When we talk about remote work, we’re generally talking about knowledge work like software development. As we argued last week, if more global companies hire African software engineers - and presumably these employees earn a larger income than if they were employed locally - it’s obviously a good thing for African talent. A big question is how many people can benefit in this way? Andela’s pivot from training junior developers to placing senior engineers may give some indication as to the scope of the opportunity for these types of roles. All that’s to say, it’s limited to a select caliber of talent.
At the same time, in the African context, there is an overwhelming need to figure out where the fast-growing population of Africans is going to earn their incomes. To what extent can “we” take advantage of the secular trends of remote work in areas of work that are not digital knowledge-work? To what extent should the focus be on work that is not necessarily digital work, but that is digitally enabled, or digitally intermediated? Work doesn’t require the level of skill of software engineering, but basic digital skills that a wider population can more readily be trained to develop.
This is largely the thesis behind microwork, in which contracts for digital services from large (technology) organizations in the global north are divided up into smaller tasks, which is then fulfilled by lower-income employees in emerging markets. Microwork has gotten some bad press recently - in the context of Facebook’s content moderation, specifically - but as the changing sentiment around remote work further accelerates the rate of work fulfilled by employees in other countries, I can’t help but see this as a positive opportunity for African markets.

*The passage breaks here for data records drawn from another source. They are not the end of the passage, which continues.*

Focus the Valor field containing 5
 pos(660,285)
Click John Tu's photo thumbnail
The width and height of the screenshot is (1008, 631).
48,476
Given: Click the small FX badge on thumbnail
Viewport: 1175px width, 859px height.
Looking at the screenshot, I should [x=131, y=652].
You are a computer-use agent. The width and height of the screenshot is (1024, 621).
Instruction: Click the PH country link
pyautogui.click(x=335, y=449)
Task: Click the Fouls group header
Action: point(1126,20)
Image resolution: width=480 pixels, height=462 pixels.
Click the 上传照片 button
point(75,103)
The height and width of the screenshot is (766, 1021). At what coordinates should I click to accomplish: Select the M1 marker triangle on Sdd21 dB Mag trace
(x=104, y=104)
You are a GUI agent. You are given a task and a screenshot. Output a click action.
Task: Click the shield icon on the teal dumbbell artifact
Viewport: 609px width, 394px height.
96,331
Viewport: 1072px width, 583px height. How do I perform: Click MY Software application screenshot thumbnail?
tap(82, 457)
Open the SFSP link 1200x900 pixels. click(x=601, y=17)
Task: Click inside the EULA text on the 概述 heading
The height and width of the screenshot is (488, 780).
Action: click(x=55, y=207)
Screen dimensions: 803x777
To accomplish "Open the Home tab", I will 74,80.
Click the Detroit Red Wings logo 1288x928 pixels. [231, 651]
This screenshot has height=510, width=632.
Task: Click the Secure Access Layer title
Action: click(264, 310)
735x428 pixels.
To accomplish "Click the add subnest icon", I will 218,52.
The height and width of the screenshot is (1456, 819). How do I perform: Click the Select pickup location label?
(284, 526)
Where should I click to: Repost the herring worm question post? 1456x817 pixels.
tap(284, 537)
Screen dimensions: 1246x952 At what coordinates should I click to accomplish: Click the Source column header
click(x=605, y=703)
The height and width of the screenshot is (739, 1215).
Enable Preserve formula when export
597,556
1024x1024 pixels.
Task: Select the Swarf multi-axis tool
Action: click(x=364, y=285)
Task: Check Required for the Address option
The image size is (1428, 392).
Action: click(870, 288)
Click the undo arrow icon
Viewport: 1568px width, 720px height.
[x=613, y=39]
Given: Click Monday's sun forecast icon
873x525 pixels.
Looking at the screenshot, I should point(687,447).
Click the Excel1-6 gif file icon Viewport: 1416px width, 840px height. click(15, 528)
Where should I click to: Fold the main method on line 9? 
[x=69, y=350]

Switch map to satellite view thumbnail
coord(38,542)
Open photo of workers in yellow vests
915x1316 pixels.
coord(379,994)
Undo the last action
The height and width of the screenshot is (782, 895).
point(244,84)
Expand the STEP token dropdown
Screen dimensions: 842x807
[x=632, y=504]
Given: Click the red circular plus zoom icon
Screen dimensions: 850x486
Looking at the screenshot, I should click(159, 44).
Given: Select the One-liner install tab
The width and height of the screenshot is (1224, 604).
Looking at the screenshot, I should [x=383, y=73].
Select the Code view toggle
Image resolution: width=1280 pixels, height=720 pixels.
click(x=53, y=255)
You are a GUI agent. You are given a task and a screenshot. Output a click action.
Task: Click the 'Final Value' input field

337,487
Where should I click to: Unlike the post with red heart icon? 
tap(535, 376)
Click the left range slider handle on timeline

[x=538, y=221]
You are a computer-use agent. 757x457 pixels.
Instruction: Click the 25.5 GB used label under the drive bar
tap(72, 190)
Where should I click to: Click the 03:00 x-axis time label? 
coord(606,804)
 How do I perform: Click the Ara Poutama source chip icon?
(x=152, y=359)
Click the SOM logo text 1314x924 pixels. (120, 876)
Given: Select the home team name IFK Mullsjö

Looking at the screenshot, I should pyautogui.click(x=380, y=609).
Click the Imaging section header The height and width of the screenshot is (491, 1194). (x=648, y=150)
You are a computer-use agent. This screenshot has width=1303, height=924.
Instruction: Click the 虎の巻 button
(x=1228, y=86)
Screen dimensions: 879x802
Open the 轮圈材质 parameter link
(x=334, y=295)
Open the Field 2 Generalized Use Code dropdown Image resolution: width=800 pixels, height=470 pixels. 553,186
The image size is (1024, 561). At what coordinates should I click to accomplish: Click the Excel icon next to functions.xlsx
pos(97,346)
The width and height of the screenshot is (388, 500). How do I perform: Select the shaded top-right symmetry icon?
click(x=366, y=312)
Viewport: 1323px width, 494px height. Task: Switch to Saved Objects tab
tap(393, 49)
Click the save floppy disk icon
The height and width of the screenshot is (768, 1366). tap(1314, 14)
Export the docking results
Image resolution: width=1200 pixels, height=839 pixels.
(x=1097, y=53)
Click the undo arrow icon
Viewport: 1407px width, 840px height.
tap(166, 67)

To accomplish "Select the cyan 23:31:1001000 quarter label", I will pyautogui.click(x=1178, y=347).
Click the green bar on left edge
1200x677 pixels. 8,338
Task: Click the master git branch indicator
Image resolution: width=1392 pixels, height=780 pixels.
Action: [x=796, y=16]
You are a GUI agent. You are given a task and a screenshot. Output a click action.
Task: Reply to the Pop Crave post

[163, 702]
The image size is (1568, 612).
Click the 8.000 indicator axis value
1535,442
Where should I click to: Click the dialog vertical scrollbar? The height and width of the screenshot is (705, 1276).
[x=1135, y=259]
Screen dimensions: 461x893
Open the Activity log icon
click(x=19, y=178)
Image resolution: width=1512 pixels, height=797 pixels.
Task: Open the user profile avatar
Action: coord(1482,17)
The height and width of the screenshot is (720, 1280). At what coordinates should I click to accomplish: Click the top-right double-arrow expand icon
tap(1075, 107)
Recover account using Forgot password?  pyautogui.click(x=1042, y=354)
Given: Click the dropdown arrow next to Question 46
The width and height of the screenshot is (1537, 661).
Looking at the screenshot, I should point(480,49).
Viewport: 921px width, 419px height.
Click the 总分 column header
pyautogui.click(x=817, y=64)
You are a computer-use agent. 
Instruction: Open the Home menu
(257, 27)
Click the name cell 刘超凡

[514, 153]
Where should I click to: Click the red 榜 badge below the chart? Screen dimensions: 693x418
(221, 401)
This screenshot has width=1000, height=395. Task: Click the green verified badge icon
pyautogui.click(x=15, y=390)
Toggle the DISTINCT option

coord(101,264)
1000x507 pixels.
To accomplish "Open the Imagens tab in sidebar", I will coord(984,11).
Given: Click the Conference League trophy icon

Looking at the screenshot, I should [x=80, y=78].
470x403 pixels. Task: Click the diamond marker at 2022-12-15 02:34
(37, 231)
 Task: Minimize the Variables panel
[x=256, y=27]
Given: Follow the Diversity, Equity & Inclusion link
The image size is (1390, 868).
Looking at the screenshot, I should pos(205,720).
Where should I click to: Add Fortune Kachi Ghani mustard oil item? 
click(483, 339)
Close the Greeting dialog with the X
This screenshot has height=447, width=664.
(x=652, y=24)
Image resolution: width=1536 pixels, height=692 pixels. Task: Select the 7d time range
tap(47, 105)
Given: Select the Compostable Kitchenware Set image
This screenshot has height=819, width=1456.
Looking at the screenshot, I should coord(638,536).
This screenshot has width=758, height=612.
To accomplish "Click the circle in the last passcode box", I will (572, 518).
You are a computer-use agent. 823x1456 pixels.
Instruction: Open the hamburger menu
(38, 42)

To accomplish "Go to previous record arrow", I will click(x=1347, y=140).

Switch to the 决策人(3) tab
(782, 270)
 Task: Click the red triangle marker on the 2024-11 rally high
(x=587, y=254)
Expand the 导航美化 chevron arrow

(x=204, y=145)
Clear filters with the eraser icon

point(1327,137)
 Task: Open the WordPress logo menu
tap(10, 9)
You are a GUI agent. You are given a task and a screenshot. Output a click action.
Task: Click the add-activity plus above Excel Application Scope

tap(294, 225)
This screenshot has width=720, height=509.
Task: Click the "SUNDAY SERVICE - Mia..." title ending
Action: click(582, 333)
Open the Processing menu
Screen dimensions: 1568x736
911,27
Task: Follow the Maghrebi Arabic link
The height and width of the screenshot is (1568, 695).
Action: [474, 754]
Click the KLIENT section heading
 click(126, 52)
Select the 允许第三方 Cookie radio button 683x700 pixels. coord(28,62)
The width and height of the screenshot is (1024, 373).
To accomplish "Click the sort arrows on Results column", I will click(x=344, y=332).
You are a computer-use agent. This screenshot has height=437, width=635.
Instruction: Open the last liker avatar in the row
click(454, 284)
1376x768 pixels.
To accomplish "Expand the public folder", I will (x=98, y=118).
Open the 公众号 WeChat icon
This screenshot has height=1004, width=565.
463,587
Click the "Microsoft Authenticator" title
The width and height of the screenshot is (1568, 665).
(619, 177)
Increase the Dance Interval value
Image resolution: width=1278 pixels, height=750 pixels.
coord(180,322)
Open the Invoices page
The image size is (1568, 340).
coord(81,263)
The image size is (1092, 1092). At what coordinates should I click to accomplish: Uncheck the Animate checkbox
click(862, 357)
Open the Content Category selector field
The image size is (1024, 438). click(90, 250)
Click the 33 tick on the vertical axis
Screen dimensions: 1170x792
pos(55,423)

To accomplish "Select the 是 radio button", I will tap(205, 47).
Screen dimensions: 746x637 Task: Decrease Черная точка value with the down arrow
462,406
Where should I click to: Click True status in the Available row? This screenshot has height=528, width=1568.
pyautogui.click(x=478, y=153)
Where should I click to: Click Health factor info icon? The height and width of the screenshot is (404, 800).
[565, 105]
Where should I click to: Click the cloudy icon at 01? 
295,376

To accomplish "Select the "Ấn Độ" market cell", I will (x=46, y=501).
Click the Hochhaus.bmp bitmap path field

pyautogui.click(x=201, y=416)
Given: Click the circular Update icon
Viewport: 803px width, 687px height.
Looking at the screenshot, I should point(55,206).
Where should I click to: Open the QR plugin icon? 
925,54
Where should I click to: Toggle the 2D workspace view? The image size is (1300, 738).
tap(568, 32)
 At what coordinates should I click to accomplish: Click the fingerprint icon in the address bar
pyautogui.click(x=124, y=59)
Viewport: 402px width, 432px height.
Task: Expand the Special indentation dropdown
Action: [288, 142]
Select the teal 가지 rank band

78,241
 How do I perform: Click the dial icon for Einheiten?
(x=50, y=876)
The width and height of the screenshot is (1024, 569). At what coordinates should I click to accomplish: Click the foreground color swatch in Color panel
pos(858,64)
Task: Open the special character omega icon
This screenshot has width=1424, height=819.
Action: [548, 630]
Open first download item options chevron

And we’re seeing more startups building in this space. Hodi, in Kenya, is a platform that trains and develops sales reps for B2B software companies. Caret, in Nigeria, is a similar platform for customer success. Likewise, there are companies focused on recruiting, virtual assistants, and more. While these categories of work may require varying degrees of digital skills (and, depending on the work, may not necessarily constitute microwork), the idea is that most of this work could or should be outsourced (and can’t necessarily be automated, yet).
Remote international work is a bigger threat to the western middle class than automation.— Michael (@mmay3r) June 18, 2020
Companies have been outsourcing for decades, and technology enables more work to be outsourced than previously possible. Whereas remote work may lead to the rise of salaries for software developers in emerging markets (particularly as more companies agree that there should be equal pay for equal work) business process outsourcing is an explicit strategy to reduce costs and take advantage of wage arbitrage opportunities. Meanwhile, the global BPO industry is projected to expand at a compound annual growth rate (CAGR) of 9.1% from 2022 to 2030.
It raises a question worth repeating: shouldn’t we see more startups building in this space?
Lessons from Rwanda
Rwanda is one African country with an explicit objective to grow its ICT sector. And it has grown its services industry considerably in the past decade (though its ICT sector is still small, generating only 2.6% of GDP).
Rwanda’s ICT sector has garnered “over 21% gross value addition (GVA) for Rwanda’s economy” which is significantly greater “than other major sectors, like agriculture, services and industry showed an annual GVA growth rate for the same period of only 5 to 8%.” It was a government-led initiative to build an industry from scratch.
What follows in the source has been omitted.